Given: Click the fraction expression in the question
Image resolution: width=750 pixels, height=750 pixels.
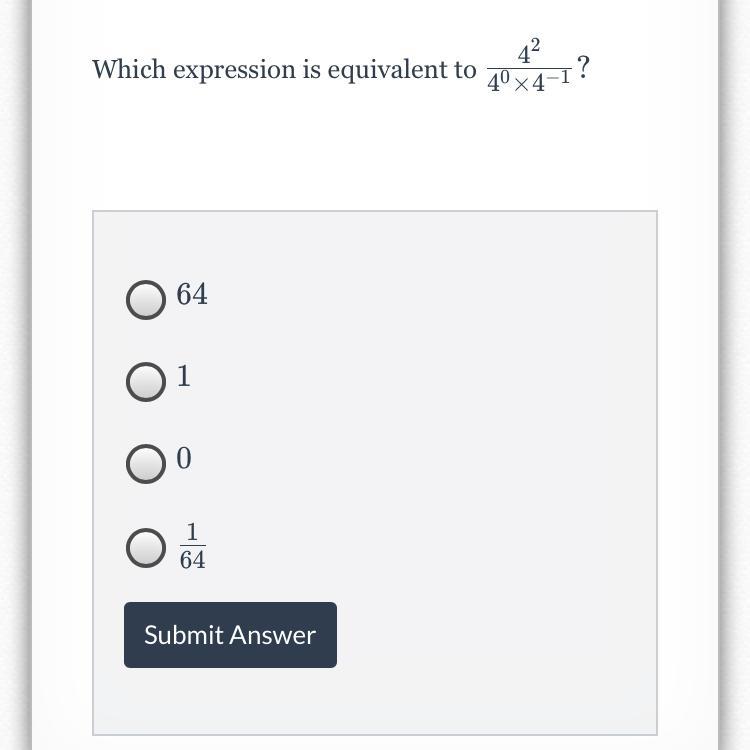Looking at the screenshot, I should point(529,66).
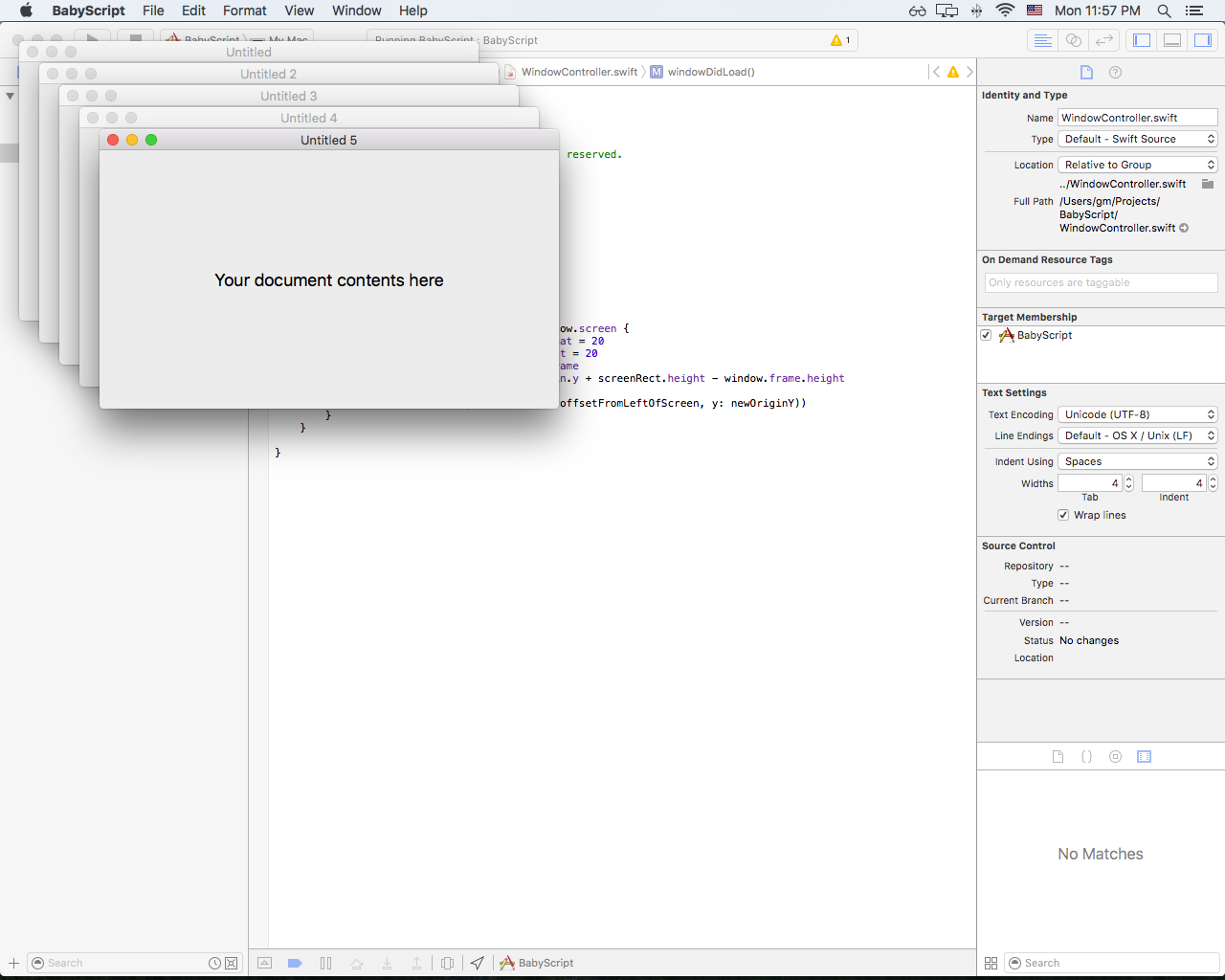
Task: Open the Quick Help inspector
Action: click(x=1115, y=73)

...

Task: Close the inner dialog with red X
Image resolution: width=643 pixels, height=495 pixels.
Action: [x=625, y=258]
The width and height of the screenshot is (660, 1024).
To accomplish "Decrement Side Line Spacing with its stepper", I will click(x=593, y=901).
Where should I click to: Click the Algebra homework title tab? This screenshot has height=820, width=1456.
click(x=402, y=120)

What to produce:
In how many lines of the material above does the word "with" occur? Give the number and no other text.

Answer area:
2